[TASK INSTRUCTIONS]: Reproduce the records below with every "Select" changed to "Choose" and all other text left as is. Omit the pictures.

[RECORDS TO PROCESS]:
====================
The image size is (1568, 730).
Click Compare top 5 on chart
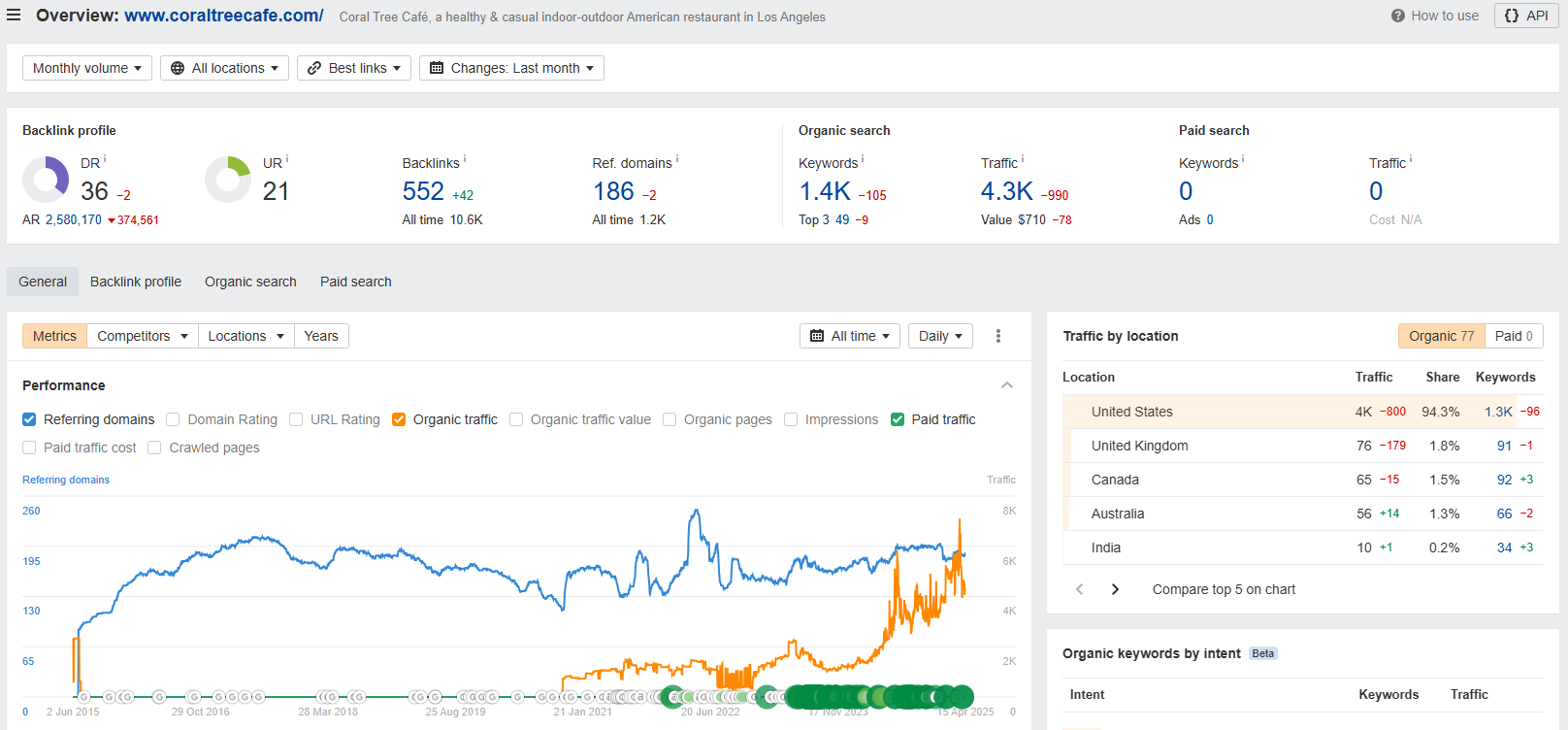pyautogui.click(x=1224, y=589)
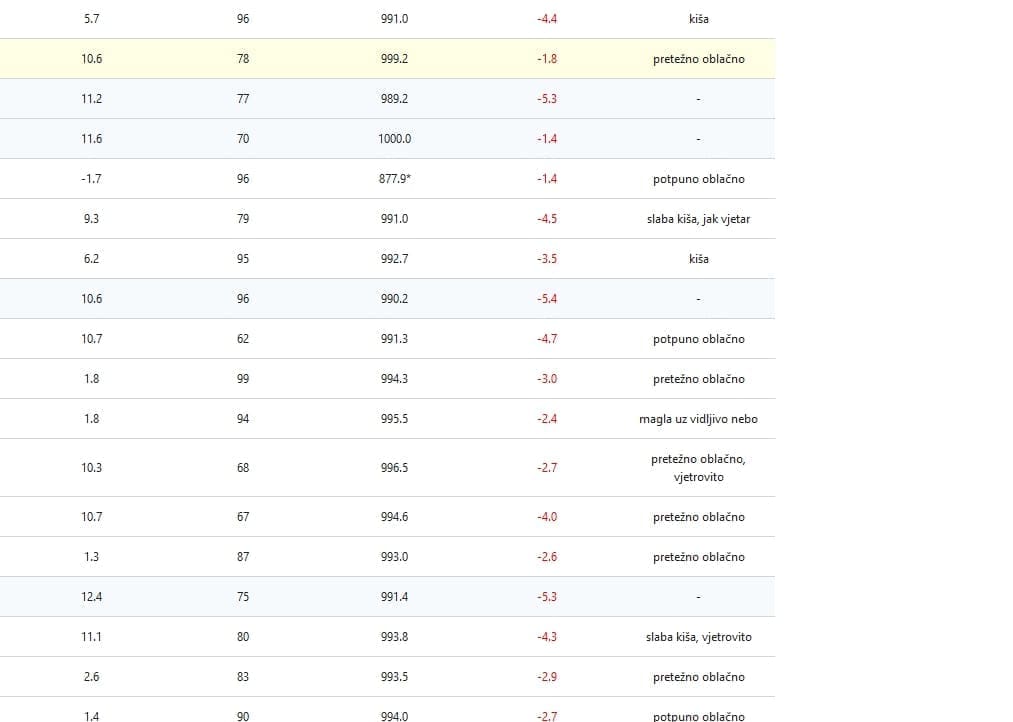The width and height of the screenshot is (1013, 722).
Task: Click the 999.2 pressure in highlighted row
Action: tap(394, 59)
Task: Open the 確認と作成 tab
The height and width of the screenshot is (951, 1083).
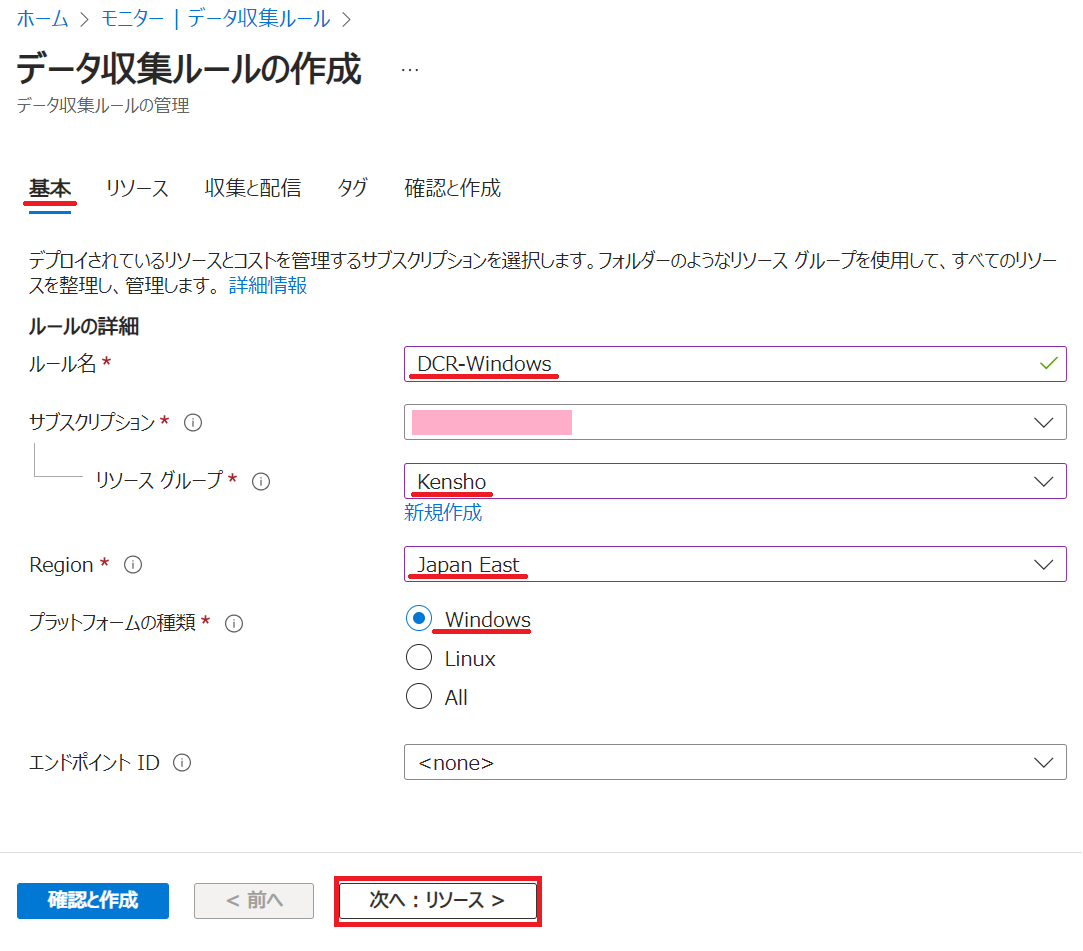Action: tap(452, 188)
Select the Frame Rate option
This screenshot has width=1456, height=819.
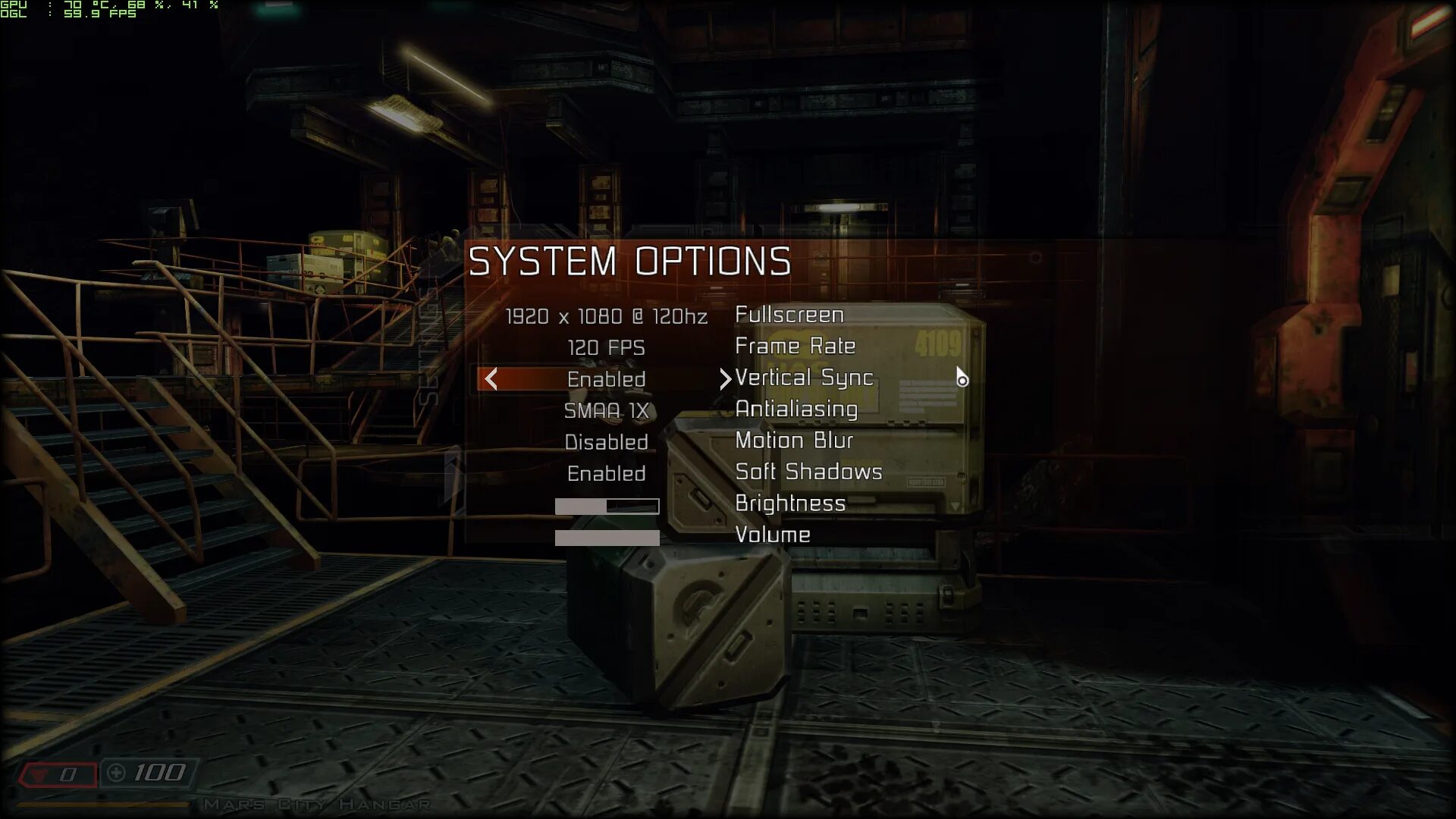pyautogui.click(x=795, y=346)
====================
[COMPLETE OUTPUT]:
The image size is (1568, 730).
Click Compare top 5 on chart
pyautogui.click(x=1224, y=589)
The width and height of the screenshot is (1013, 722).
Task: Click the 999.2 pressure in highlighted row
Action: tap(394, 59)
Task: Open the 確認と作成 tab
The height and width of the screenshot is (951, 1083).
Action: tap(452, 188)
Choose the Frame Rate option
This screenshot has width=1456, height=819.
pyautogui.click(x=795, y=346)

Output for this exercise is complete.